(Beginning of Data to examine)
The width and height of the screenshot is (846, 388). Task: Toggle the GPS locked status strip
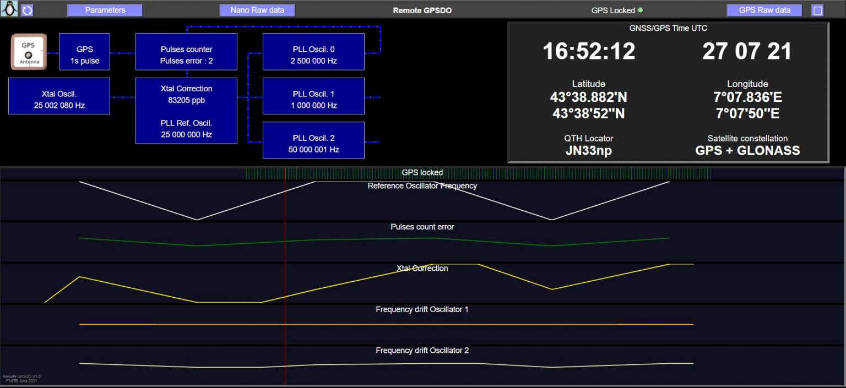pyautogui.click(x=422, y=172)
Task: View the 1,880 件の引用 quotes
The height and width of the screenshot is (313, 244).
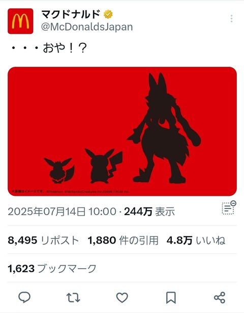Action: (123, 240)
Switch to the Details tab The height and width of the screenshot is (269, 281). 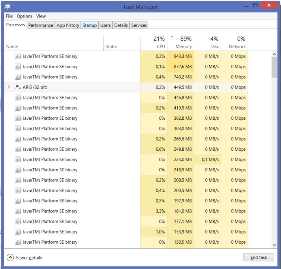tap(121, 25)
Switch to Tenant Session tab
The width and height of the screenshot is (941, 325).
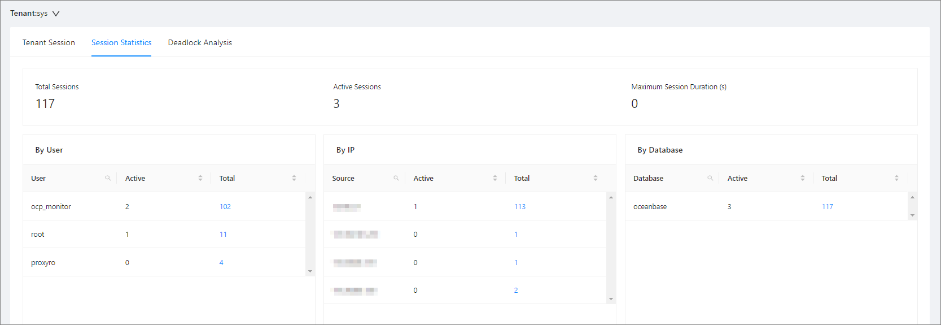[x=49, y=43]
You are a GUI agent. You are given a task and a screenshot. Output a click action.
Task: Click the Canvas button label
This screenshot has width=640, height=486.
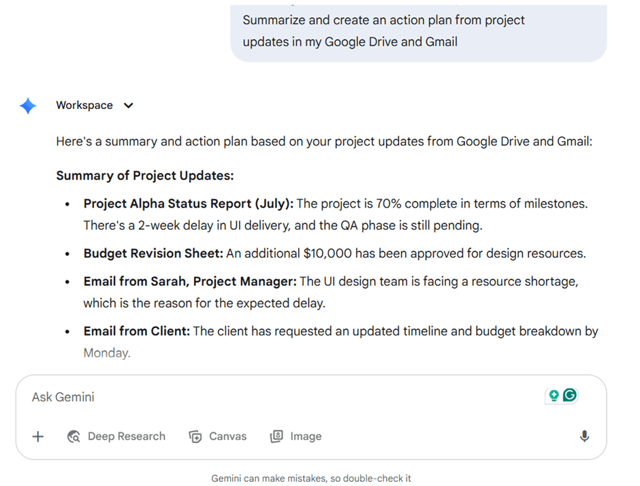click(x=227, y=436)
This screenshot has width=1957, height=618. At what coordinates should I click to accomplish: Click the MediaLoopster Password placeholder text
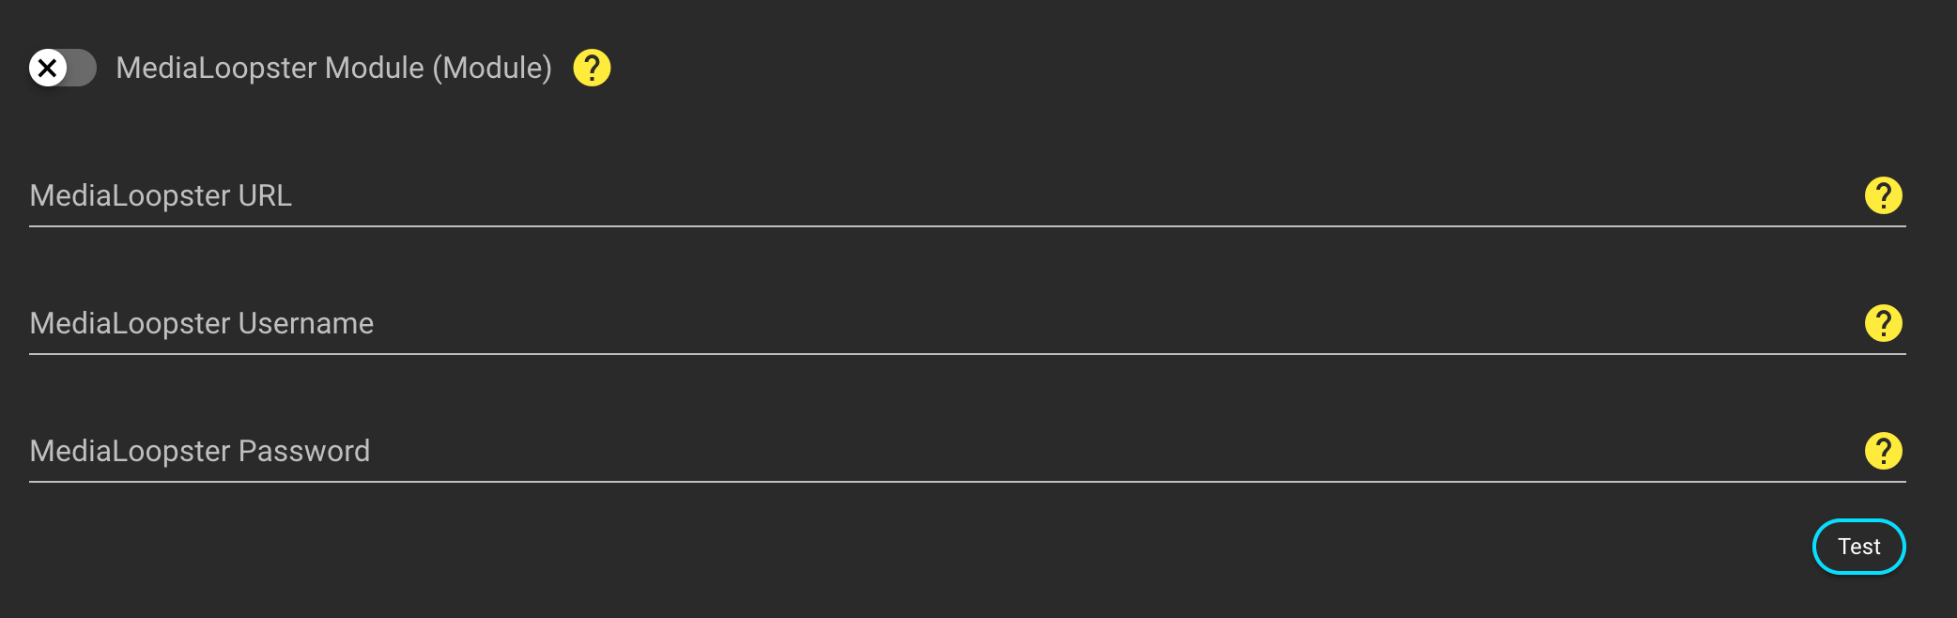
(End of Data to examine)
| What you have to do |
Exact copies of the lines from the one containing "You are a GUI" through the final line of the data are required; pictures are to be omitted.

| Exercise solution |
You are a GUI agent. You are given a task and a screenshot. Output a click action.
Task: Click the Canvas button label
This screenshot has width=640, height=486.
click(x=227, y=436)
This screenshot has width=1957, height=618. At what coordinates should I click to accomplish: Click the MediaLoopster Password placeholder text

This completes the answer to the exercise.